Earlier this season the Houston Symphony returned from it first major European tour in two decades. There had been triumphant performances in such cities as Brussels, Warsaw, Vienna, Berlin, Munich and numerous others. Not long after returning to Houston from that sensational tour, the orchestra gave new meaning to the word triumphant with the dazzling Houston Symphony Pops performance of “The Best of John Williams,” under the baton of conductor, Michael Krajewski. Presented at Jones Hall, the recent concert was a very comprehensive sampling of the vast musical cinematic repertoire of the brilliant composer. The always good-humored Mr. Krajewski, who just last year had retired from his 16 years of service as the orchestra’s Principal Pops Conductor, arrived on stage with a flourish as the orchestra played the powerful theme from the motion picture, “Rocky.” He joked with the audience about returning for his “Second Annual Farewell Concert,” but then it was time to take the podium for what would be an absolutely thrilling program.

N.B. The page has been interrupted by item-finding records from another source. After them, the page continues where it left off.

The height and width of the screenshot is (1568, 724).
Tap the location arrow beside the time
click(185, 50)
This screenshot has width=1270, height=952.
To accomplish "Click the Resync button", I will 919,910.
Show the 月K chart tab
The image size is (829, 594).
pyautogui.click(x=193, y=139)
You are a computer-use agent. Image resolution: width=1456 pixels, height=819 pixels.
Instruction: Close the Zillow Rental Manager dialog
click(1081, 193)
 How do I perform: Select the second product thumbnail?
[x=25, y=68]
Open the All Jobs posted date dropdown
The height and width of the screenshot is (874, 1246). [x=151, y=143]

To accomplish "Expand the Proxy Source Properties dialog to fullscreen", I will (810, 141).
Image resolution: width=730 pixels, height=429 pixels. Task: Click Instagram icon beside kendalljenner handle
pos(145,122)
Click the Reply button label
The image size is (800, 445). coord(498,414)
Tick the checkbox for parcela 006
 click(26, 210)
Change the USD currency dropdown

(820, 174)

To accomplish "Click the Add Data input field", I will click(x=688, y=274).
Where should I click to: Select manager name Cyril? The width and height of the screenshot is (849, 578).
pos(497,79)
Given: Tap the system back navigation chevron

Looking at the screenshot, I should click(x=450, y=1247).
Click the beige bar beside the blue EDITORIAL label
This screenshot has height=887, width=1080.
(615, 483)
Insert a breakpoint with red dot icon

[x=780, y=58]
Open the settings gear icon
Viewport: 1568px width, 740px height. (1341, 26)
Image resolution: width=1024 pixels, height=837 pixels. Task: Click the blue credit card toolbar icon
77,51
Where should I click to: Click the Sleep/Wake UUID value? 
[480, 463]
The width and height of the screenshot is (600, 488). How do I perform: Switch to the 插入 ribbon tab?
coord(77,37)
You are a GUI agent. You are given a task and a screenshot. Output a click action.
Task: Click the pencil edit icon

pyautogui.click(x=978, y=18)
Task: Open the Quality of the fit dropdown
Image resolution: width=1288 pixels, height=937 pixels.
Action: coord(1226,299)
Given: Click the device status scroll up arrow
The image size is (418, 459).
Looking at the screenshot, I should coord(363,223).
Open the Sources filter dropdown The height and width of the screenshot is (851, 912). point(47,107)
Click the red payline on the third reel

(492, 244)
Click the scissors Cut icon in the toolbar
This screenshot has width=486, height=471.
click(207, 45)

Under ruby-colored lighting that surrounded the orchestra, the program opened with the soothing, enchanting and majestic sweep of a selection from the Suite of “Harry Potter and the Sorcerer’s Stone.” Then followed the chilling, spooky and pounding pulsations of the “Shark Theme,” from the Oscar-winning film score of JAWS. Next, the audience was transported to the awakening dawn of a lush and tropical world via the “Theme from Jurassic Park.” The orchestra’s use of high-screen, close-up projections of the various soloists was particularly effective here. There would be a splendid air of mystery in the performance of “Excerpts from Close Encounters of the Third Kind,” and then came the warm, embracing magic of the “Flying Theme” from E.T. the Extra-Terrestrial, that accompanies the iconic scene of bicycling youngsters soaring skyward in silhouette across the full moon. If that wasn’t enough excitement, this first part of the program concluded with the thrilling “March” from Superman, but not before Krajewski could tease the audience a bit in musing about his amazement that “mild mannered reporter, Clark Kent,” was so easily rendered unrecognizable to his fellow journalists by simply removing his eyeglasses.
The second part of the program was focused on Mr. Willliams’ music from the many films in the Star Wars series. First up were two selections from “Star Wars,” beginning with the sweeping, spatial quality of the “Main Title: Maestoso.” Then, when introducing the delicate, “Leia’s Theme: Andante,” maestro Krajewski reflected on the recent passing of actress, Carrie Fisher, who had played the role of Princess Leia in several films of the Star Wars series. During that piece, the stunning solo moments on flute from Aralee Dorough were a particular delight. Another favorite from the Star Wars Saga was the “Parade of the Ewoks: À la Marcia.” From The Phantom Menace, the orchestra performed the thrilling, “Flag Parade: Maestoso,” that seemed somehow reminiscent of “The March of the Charioteers” from Ben-Hur. “Across the Stars,” from The Attack of the Clones, had an intensely romantic quality that seemed to wrap its arms around the audience before ending in a gentle whisper. For pure, thunderous power there was the “Imperial March,” perhaps better known as “Darth Vader’s Theme.” The shimmering conclusion of, “The Jedi Steps and Finale,” seemed a closing overture as it reprised many of the themes in the films. Finally, the much-anticipated encore of the “Theme” from Raiders of the Lost Ark, was no less thrilling than all that had gone before it. Clearly, it was a night to remember in Jones Hall. We all eagerly await Krajewski’s next “Annual Farewell Concert.”